--- Start TASK DATA ---
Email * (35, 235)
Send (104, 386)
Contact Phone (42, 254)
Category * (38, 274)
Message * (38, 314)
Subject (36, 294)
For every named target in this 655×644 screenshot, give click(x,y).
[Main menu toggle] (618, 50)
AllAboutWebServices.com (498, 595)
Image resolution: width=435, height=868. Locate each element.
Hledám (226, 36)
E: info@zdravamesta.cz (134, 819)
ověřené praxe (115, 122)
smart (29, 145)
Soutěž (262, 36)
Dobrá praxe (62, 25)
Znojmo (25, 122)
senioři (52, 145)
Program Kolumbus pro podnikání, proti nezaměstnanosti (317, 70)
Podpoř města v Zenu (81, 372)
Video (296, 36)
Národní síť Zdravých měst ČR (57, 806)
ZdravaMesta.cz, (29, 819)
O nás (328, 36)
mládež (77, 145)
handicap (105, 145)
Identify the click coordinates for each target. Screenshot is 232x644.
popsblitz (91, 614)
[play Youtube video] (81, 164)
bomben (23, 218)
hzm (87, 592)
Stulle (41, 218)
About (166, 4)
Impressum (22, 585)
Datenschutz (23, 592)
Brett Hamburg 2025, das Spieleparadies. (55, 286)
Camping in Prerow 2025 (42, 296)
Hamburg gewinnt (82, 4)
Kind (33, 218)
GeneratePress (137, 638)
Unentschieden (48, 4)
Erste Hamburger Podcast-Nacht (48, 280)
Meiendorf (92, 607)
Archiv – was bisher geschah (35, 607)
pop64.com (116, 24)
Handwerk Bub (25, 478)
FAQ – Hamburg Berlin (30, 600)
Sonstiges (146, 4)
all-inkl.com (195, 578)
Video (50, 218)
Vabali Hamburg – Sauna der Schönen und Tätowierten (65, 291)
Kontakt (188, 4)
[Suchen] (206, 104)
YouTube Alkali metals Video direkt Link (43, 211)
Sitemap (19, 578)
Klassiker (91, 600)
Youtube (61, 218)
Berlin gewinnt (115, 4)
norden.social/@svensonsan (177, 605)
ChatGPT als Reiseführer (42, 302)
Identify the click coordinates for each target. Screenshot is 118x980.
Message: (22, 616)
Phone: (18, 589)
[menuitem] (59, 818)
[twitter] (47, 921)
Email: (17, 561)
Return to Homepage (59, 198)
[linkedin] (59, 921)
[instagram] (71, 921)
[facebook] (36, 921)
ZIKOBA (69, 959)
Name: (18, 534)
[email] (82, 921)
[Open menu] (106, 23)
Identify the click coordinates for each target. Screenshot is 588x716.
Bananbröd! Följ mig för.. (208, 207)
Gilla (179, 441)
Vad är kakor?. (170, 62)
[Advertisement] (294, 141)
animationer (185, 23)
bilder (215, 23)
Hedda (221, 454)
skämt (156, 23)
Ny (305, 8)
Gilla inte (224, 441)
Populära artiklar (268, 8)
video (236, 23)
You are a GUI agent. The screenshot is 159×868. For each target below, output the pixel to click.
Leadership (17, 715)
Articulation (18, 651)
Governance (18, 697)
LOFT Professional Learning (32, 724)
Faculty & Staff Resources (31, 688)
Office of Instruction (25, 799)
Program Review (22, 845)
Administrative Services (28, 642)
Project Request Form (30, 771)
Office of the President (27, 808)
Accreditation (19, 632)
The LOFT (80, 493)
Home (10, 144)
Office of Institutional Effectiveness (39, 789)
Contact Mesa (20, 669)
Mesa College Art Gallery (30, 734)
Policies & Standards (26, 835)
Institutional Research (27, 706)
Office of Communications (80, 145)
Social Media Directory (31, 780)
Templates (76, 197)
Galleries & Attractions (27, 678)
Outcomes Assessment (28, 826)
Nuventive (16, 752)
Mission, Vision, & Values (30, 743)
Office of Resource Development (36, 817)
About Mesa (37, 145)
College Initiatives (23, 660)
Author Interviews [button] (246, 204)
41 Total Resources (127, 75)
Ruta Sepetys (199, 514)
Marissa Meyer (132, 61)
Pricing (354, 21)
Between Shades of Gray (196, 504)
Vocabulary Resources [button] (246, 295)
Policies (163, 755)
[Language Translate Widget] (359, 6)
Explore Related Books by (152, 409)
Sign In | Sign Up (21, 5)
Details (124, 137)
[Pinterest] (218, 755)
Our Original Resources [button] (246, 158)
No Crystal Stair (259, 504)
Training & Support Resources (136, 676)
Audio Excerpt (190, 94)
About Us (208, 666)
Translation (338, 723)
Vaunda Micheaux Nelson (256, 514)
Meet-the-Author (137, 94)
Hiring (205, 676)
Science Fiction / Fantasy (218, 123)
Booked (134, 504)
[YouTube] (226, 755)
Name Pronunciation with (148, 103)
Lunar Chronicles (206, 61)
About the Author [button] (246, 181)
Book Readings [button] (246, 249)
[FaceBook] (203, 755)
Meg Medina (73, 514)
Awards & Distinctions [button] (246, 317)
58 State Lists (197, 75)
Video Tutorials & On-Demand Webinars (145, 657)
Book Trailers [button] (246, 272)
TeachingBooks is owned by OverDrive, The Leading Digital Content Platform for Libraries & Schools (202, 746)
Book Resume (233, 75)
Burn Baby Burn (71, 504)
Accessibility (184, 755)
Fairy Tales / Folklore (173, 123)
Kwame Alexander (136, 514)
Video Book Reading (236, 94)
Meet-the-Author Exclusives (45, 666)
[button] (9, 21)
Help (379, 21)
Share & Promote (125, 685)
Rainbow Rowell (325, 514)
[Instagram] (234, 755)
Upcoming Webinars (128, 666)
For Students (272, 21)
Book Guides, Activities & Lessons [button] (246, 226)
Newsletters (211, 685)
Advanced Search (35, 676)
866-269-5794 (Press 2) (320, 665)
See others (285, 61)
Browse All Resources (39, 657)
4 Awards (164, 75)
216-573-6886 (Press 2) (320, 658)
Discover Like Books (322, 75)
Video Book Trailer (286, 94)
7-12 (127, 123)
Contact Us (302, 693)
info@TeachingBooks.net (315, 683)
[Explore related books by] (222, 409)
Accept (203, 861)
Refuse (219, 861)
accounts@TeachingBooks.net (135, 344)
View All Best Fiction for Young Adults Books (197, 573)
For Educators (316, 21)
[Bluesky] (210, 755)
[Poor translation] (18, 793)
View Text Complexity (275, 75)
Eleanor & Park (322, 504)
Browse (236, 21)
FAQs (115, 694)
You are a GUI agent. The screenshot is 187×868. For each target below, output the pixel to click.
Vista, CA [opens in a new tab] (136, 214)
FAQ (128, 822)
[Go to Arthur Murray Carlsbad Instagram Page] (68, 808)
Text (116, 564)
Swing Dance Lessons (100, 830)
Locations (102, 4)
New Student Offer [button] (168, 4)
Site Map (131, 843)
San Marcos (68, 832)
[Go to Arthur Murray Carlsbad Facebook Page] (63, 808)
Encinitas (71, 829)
--- End TASK DATA ---
### EXERCISE
Rewrite every one of the entries above as a JSON list of strings, one string per line, and leave out any blank lines.

### RESULT BELOW
[
  "Email * (35, 235)",
  "Send (104, 386)",
  "Contact Phone (42, 254)",
  "Category * (38, 274)",
  "Message * (38, 314)",
  "Subject (36, 294)",
  "For every named target in this 655×644 screenshot, give click(x,y).",
  "[Main menu toggle] (618, 50)",
  "AllAboutWebServices.com (498, 595)",
  "Image resolution: width=435, height=868. Locate each element.",
  "Hledám (226, 36)",
  "E: info@zdravamesta.cz (134, 819)",
  "ověřené praxe (115, 122)",
  "smart (29, 145)",
  "Soutěž (262, 36)",
  "Dobrá praxe (62, 25)",
  "Znojmo (25, 122)",
  "senioři (52, 145)",
  "Program Kolumbus pro podnikání, proti nezaměstnanosti (317, 70)",
  "Podpoř města v Zenu (81, 372)",
  "Video (296, 36)",
  "Národní síť Zdravých měst ČR (57, 806)",
  "ZdravaMesta.cz, (29, 819)",
  "O nás (328, 36)",
  "mládež (77, 145)",
  "handicap (105, 145)",
  "Identify the click coordinates for each target. Screenshot is 232x644.",
  "popsblitz (91, 614)",
  "[play Youtube video] (81, 164)",
  "bomben (23, 218)",
  "hzm (87, 592)",
  "Stulle (41, 218)",
  "About (166, 4)",
  "Impressum (22, 585)",
  "Datenschutz (23, 592)",
  "Brett Hamburg 2025, das Spieleparadies. (55, 286)",
  "Camping in Prerow 2025 (42, 296)",
  "Hamburg gewinnt (82, 4)",
  "Kind (33, 218)",
  "GeneratePress (137, 638)",
  "Unentschieden (48, 4)",
  "Erste Hamburger Podcast-Nacht (48, 280)",
  "Meiendorf (92, 607)",
  "Archiv – was bisher geschah (35, 607)",
  "pop64.com (116, 24)",
  "Handwerk Bub (25, 478)",
  "FAQ – Hamburg Berlin (30, 600)",
  "Sonstiges (146, 4)",
  "all-inkl.com (195, 578)",
  "Video (50, 218)",
  "Vabali Hamburg – Sauna der Schönen und Tätowierten (65, 291)",
  "Kontakt (188, 4)",
  "[Suchen] (206, 104)",
  "YouTube Alkali metals Video direkt Link (43, 211)",
  "Sitemap (19, 578)",
  "Klassiker (91, 600)",
  "Youtube (61, 218)",
  "Berlin gewinnt (115, 4)",
  "norden.social/@svensonsan (177, 605)",
  "ChatGPT als Reiseführer (42, 302)",
  "Identify the click coordinates for each target. Screenshot is 118x980.",
  "Message: (22, 616)",
  "Phone: (18, 589)",
  "[menuitem] (59, 818)",
  "[twitter] (47, 921)",
  "Email: (17, 561)",
  "Return to Homepage (59, 198)",
  "[linkedin] (59, 921)",
  "[instagram] (71, 921)",
  "[facebook] (36, 921)",
  "ZIKOBA (69, 959)",
  "Name: (18, 534)",
  "[email] (82, 921)",
  "[Open menu] (106, 23)",
  "Identify the click coordinates for each target. Screenshot is 588x716.",
  "Bananbröd! Följ mig för.. (208, 207)",
  "Gilla (179, 441)",
  "Vad är kakor?. (170, 62)",
  "[Advertisement] (294, 141)",
  "animationer (185, 23)",
  "bilder (215, 23)",
  "Hedda (221, 454)",
  "skämt (156, 23)",
  "Ny (305, 8)",
  "Gilla inte (224, 441)",
  "Populära artiklar (268, 8)",
  "video (236, 23)",
  "You are a GUI agent. The screenshot is 159×868. For each target below, output the pixel to click.",
  "Leadership (17, 715)",
  "Articulation (18, 651)",
  "Governance (18, 697)",
  "LOFT Professional Learning (32, 724)",
  "Faculty & Staff Resources (31, 688)",
  "Office of Instruction (25, 799)",
  "Program Review (22, 845)",
  "Administrative Services (28, 642)",
  "Project Request Form (30, 771)",
  "Office of the President (27, 808)",
  "Accreditation (19, 632)",
  "The LOFT (80, 493)",
  "Home (10, 144)",
  "Office of Institutional Effectiveness (39, 789)",
  "Contact Mesa (20, 669)",
  "Mesa College Art Gallery (30, 734)",
  "Policies & Standards (26, 835)",
  "Institutional Research (27, 706)",
  "Office of Communications (80, 145)",
  "Social Media Directory (31, 780)",
  "Templates (76, 197)",
  "Galleries & Attractions (27, 678)",
  "Outcomes Assessment (28, 826)",
  "Nuventive (16, 752)",
  "Mission, Vision, & Values (30, 743)",
  "Office of Resource Development (36, 817)",
  "About Mesa (37, 145)",
  "College Initiatives (23, 660)",
  "Author Interviews [button] (246, 204)",
  "41 Total Resources (127, 75)",
  "Ruta Sepetys (199, 514)",
  "Marissa Meyer (132, 61)",
  "Pricing (354, 21)",
  "Between Shades of Gray (196, 504)",
  "Vocabulary Resources [button] (246, 295)",
  "Policies (163, 755)",
  "[Language Translate Widget] (359, 6)",
  "Explore Related Books by (152, 409)",
  "Sign In | Sign Up (21, 5)",
  "Details (124, 137)",
  "[Pinterest] (218, 755)",
  "Our Original Resources [button] (246, 158)",
  "No Crystal Stair (259, 504)",
  "Training & Support Resources (136, 676)",
  "Audio Excerpt (190, 94)",
  "About Us (208, 666)",
  "Translation (338, 723)",
  "Vaunda Micheaux Nelson (256, 514)",
  "Meet-the-Author (137, 94)",
  "Hiring (205, 676)",
  "Science Fiction / Fantasy (218, 123)",
  "Booked (134, 504)",
  "[YouTube] (226, 755)",
  "Name Pronunciation with (148, 103)",
  "Lunar Chronicles (206, 61)",
  "About the Author [button] (246, 181)",
  "Book Readings [button] (246, 249)",
  "[FaceBook] (203, 755)",
  "Meg Medina (73, 514)",
  "Awards & Distinctions [button] (246, 317)",
  "58 State Lists (197, 75)",
  "Video Tutorials & On-Demand Webinars (145, 657)",
  "Book Trailers [button] (246, 272)",
  "TeachingBooks is owned by OverDrive, The Leading Digital Content Platform for Libraries & Schools (202, 746)",
  "Book Resume (233, 75)",
  "Burn Baby Burn (71, 504)",
  "Accessibility (184, 755)",
  "Fairy Tales / Folklore (173, 123)",
  "Kwame Alexander (136, 514)",
  "Video Book Reading (236, 94)",
  "Meet-the-Author Exclusives (45, 666)",
  "[button] (9, 21)",
  "Help (379, 21)",
  "Share & Promote (125, 685)",
  "Rainbow Rowell (325, 514)",
  "[Instagram] (234, 755)",
  "Upcoming Webinars (128, 666)",
  "For Students (272, 21)",
  "Book Guides, Activities & Lessons [button] (246, 226)",
  "Newsletters (211, 685)",
  "Advanced Search (35, 676)",
  "866-269-5794 (Press 2) (320, 665)",
  "See others (285, 61)",
  "Browse All Resources (39, 657)",
  "4 Awards (164, 75)",
  "216-573-6886 (Press 2) (320, 658)",
  "Discover Like Books (322, 75)",
  "Video Book Trailer (286, 94)",
  "7-12 (127, 123)",
  "Contact Us (302, 693)",
  "info@TeachingBooks.net (315, 683)",
  "[Explore related books by] (222, 409)",
  "Accept (203, 861)",
  "Refuse (219, 861)",
  "accounts@TeachingBooks.net (135, 344)",
  "View All Best Fiction for Young Adults Books (197, 573)",
  "For Educators (316, 21)",
  "[Bluesky] (210, 755)",
  "[Poor translation] (18, 793)",
  "View Text Complexity (275, 75)",
  "Eleanor & Park (322, 504)",
  "Browse (236, 21)",
  "FAQs (115, 694)",
  "You are a GUI agent. The screenshot is 187×868. For each target below, output the pixel to click.",
  "Vista, CA [opens in a new tab] (136, 214)",
  "FAQ (128, 822)",
  "[Go to Arthur Murray Carlsbad Instagram Page] (68, 808)",
  "Text (116, 564)",
  "Swing Dance Lessons (100, 830)",
  "Locations (102, 4)",
  "New Student Offer [button] (168, 4)",
  "Site Map (131, 843)",
  "San Marcos (68, 832)",
  "[Go to Arthur Murray Carlsbad Facebook Page] (63, 808)",
  "Encinitas (71, 829)"
]